→ DOCUMENT TEXT:
□ □ □ □

Why teenagers struggle to become healthy adults-Theory

Teenager behavior-What went wrong?

Maslow's Hierarchy of Needs represents the development of needs from childhood.

Cognitive Principle Matrix represents the transition through adolescence to adult hood.

The transition is a "control problem", where control passes from the child to the teenager.

The quality of the level of control that a teenager has will depend on the quality of the relationship principles that were provided to the child. The relationship principles are trust, respect, acceptance and commitment and are provided by the parent and other major care givers, including teachers etc. during the child's life.

Teenage years are very volatile because the change in order of needs. In childhood, the parent controls the child, in teenage years control passes to the teenager as shown in the following diagram:

When a teenager takes both control and responsibility of their life the "inside/outside" rule applies. That is trust, respect, acceptance and commitment has to come within to attract a partner, not the other way around, that is, where the adult needs the trust, respect, acceptance or commitment from their partner for them to feel they are "in control"

The cognitive principle matrix is based on the theory that a lack of a relationship principle will cause an unresolved issue in the teenager which will cause a relationship problem:

Trust will cause fear or jealousy

Respect will cause excessive anger

Acceptance will cause excessive criticism

Commitment will cause a lack of emotion.

□ □ □ □

→ RECORDS SHOWN:
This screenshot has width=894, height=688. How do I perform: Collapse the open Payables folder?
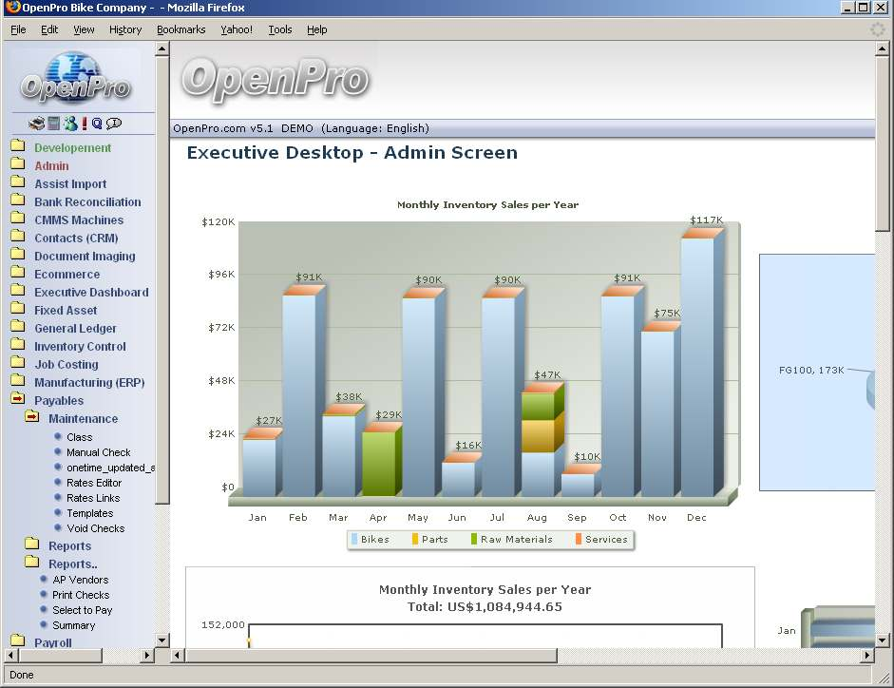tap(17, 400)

□ □ □ □

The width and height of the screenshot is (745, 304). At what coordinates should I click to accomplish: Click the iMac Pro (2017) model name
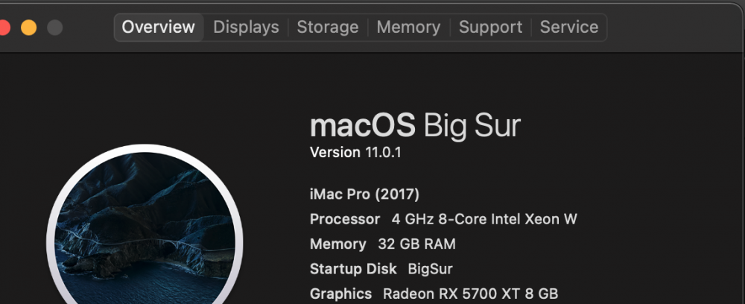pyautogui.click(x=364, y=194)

□ □ □ □

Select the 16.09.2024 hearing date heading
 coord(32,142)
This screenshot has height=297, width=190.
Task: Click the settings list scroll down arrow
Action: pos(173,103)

□ □ □ □

→ PROBLEM TO SOLVE: Please pick up the text on why teenagers struggle to become healthy adults and continue it from its final sentence. None of the entries matter here.

→ RESPONSE TO THE EXERCISE:
Theses negative outcomes can be directed at others or self or life and are strongly influenced by the personality traits of optimism and pessimism, introversion and extroversion.

What happens in the process of transition, when the above weaknesses occur is that the influencing principles become weakened in the teenager. that is:

Lack of trust weakens courage,

Lack of respect weakens assertiveness

Lack of acceptance weakens effective evaluation.

Lack of commitment weakens self-control.

Influencing principles are located in the "gut brain" as are the core beliefs. The teenager ends up with false beliefs and poor impulse control and reacts based on instinct, rather that logic.

The instinct responses are shown below, based on polyvagal theory.

The overly controlling teenager, will fight

The overly responsible teenager will get anxiety

The overly avoidant teenager will get depression.

Good therapy always starts with instincts and the gut brain, not behavior, nor thinking nor emotions.